WORK TO BE COMPLETED: Beginning at the top of the data below, write out every line exactly until you reach the line with "You are a computer-use agent. Image", and include that line.

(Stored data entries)
:::::
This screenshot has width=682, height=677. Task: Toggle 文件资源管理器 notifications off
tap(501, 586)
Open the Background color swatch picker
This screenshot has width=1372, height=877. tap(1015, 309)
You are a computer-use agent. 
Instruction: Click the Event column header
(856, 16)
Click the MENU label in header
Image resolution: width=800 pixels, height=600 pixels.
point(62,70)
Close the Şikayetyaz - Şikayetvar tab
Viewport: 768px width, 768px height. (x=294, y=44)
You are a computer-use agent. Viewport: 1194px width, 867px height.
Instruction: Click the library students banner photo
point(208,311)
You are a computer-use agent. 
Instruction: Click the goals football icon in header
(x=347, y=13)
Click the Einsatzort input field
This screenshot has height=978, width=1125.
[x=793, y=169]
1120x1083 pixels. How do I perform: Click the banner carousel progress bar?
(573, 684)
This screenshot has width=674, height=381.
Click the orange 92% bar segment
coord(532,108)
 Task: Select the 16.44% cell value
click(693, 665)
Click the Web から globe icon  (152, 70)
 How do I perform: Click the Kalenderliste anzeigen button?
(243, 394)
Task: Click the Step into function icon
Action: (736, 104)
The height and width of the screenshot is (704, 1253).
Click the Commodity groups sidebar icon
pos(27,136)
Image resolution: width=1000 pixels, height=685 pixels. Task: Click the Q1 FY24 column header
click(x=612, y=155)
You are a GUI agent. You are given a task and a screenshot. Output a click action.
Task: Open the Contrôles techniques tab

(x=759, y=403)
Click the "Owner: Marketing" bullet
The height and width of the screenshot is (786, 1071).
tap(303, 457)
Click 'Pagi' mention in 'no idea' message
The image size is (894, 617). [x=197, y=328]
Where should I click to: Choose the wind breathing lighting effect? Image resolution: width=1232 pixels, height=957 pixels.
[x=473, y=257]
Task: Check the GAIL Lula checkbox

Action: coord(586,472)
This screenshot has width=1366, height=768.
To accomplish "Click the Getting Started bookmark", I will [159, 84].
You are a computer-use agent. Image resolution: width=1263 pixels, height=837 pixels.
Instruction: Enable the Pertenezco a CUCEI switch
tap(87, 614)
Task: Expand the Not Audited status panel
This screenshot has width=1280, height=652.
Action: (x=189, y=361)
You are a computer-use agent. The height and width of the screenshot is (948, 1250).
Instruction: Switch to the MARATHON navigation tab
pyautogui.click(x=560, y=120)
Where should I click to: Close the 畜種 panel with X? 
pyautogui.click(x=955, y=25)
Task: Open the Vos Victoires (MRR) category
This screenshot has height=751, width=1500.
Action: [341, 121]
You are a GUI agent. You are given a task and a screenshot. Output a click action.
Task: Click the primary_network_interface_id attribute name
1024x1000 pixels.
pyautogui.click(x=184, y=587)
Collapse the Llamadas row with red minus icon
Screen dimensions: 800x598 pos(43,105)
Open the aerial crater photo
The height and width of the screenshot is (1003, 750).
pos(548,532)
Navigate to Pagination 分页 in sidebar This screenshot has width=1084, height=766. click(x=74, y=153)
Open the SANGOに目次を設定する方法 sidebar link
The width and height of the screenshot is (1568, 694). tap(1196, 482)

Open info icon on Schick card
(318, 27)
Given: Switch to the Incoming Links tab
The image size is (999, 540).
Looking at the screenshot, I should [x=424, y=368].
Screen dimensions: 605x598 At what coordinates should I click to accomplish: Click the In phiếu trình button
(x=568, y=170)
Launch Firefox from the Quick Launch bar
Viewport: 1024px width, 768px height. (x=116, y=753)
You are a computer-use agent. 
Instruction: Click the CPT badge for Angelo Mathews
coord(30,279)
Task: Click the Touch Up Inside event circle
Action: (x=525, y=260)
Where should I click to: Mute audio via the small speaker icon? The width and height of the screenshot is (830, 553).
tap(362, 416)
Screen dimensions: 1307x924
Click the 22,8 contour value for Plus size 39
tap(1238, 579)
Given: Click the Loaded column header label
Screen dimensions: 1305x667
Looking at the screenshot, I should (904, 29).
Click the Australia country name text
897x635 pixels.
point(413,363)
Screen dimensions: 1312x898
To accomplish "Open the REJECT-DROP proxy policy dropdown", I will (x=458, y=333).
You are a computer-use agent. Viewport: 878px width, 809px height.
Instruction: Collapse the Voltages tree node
:::::
WRITTEN SOLUTION:
This screenshot has width=682, height=677. Task: Toggle 文件资源管理器 notifications off
tap(501, 586)
Open the Background color swatch picker
This screenshot has width=1372, height=877. tap(1015, 309)
You are a computer-use agent. 
Instruction: Click the Event column header
(856, 16)
Click the MENU label in header
Image resolution: width=800 pixels, height=600 pixels.
point(62,70)
Close the Şikayetyaz - Şikayetvar tab
Viewport: 768px width, 768px height. (x=294, y=44)
You are a computer-use agent. Viewport: 1194px width, 867px height.
Instruction: Click the library students banner photo
point(208,311)
You are a computer-use agent. 
Instruction: Click the goals football icon in header
(x=347, y=13)
Click the Einsatzort input field
This screenshot has height=978, width=1125.
[x=793, y=169]
1120x1083 pixels. How do I perform: Click the banner carousel progress bar?
(573, 684)
This screenshot has width=674, height=381.
Click the orange 92% bar segment
coord(532,108)
 Task: Select the 16.44% cell value
click(693, 665)
Click the Web から globe icon  (152, 70)
 How do I perform: Click the Kalenderliste anzeigen button?
(243, 394)
Task: Click the Step into function icon
Action: (736, 104)
The height and width of the screenshot is (704, 1253).
Click the Commodity groups sidebar icon
pos(27,136)
Image resolution: width=1000 pixels, height=685 pixels. Task: Click the Q1 FY24 column header
click(x=612, y=155)
You are a GUI agent. You are given a task and a screenshot. Output a click action.
Task: Open the Contrôles techniques tab

(x=759, y=403)
Click the "Owner: Marketing" bullet
The height and width of the screenshot is (786, 1071).
tap(303, 457)
Click 'Pagi' mention in 'no idea' message
The image size is (894, 617). [x=197, y=328]
Where should I click to: Choose the wind breathing lighting effect? Image resolution: width=1232 pixels, height=957 pixels.
[x=473, y=257]
Task: Check the GAIL Lula checkbox

Action: coord(586,472)
This screenshot has width=1366, height=768.
To accomplish "Click the Getting Started bookmark", I will [159, 84].
You are a computer-use agent. Image resolution: width=1263 pixels, height=837 pixels.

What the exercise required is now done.